Below are records; state how many of their lines hold the word "Switch", and give only the figure.

-------- Extracted data --------

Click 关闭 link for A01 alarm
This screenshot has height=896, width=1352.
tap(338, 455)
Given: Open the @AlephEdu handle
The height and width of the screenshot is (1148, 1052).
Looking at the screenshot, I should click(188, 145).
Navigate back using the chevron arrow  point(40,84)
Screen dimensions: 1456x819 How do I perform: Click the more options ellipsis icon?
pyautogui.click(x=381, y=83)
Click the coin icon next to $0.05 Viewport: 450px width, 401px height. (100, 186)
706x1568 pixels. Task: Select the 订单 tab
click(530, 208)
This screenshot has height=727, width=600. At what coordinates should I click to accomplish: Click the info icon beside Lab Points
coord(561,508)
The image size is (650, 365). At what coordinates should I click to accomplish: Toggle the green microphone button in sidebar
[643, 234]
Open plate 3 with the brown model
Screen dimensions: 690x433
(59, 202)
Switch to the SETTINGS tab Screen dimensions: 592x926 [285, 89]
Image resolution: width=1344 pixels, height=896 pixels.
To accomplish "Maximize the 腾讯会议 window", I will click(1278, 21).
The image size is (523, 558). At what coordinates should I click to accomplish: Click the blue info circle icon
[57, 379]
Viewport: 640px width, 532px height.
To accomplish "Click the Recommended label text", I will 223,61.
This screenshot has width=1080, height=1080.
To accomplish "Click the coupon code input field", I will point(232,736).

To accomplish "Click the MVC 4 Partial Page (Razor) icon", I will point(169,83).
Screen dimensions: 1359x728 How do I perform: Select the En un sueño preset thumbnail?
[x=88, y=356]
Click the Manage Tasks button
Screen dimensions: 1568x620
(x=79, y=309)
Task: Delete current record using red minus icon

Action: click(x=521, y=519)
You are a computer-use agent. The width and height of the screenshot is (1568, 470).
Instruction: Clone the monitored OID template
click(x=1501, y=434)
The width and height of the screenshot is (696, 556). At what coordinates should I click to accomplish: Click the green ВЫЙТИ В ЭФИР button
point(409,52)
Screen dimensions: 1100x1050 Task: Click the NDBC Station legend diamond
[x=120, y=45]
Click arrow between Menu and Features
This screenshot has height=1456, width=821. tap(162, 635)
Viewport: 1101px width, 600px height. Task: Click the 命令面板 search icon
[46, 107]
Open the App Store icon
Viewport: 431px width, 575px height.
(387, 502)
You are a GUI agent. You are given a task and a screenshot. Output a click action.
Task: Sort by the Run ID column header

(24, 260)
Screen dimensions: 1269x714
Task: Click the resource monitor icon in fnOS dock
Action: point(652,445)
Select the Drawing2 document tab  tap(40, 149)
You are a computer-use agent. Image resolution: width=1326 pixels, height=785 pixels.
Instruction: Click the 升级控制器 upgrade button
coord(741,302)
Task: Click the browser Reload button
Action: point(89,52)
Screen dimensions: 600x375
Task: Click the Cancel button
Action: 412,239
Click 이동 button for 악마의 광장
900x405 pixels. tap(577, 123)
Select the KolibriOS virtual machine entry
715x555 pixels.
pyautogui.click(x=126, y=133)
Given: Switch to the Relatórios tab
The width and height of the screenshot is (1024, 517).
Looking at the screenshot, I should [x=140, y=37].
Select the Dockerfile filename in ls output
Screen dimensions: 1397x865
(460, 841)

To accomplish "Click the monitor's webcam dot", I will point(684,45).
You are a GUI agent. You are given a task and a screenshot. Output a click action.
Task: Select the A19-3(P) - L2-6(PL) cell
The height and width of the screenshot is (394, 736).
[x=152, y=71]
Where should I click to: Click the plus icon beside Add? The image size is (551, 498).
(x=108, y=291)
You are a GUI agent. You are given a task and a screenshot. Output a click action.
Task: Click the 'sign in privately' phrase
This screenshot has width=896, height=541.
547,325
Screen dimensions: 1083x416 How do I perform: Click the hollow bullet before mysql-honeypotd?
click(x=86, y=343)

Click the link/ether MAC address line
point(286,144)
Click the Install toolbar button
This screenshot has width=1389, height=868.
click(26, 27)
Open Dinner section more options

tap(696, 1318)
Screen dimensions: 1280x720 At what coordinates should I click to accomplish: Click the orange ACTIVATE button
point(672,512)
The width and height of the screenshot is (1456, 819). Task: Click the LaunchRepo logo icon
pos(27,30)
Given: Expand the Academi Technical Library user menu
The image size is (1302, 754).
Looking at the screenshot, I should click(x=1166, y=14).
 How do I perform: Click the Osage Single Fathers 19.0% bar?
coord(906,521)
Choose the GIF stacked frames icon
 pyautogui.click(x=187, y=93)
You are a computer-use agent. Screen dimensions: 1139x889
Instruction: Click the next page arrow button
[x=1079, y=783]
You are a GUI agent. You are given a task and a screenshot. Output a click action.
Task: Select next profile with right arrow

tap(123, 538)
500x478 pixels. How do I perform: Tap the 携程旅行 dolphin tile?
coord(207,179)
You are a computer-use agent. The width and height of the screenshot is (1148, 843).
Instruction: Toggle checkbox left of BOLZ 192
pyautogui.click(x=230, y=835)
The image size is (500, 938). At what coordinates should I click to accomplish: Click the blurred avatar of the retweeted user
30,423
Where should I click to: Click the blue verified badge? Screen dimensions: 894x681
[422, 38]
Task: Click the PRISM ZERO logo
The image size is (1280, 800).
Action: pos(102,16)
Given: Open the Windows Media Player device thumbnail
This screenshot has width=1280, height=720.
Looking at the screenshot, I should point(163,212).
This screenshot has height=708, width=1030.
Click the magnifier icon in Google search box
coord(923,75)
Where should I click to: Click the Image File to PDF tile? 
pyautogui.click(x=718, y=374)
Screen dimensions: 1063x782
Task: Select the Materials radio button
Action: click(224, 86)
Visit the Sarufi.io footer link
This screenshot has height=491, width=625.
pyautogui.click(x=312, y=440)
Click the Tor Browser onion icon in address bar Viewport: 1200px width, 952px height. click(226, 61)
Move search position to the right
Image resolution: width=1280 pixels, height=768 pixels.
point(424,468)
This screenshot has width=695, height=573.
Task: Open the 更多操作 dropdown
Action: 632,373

--------

# [Exercise answer]
2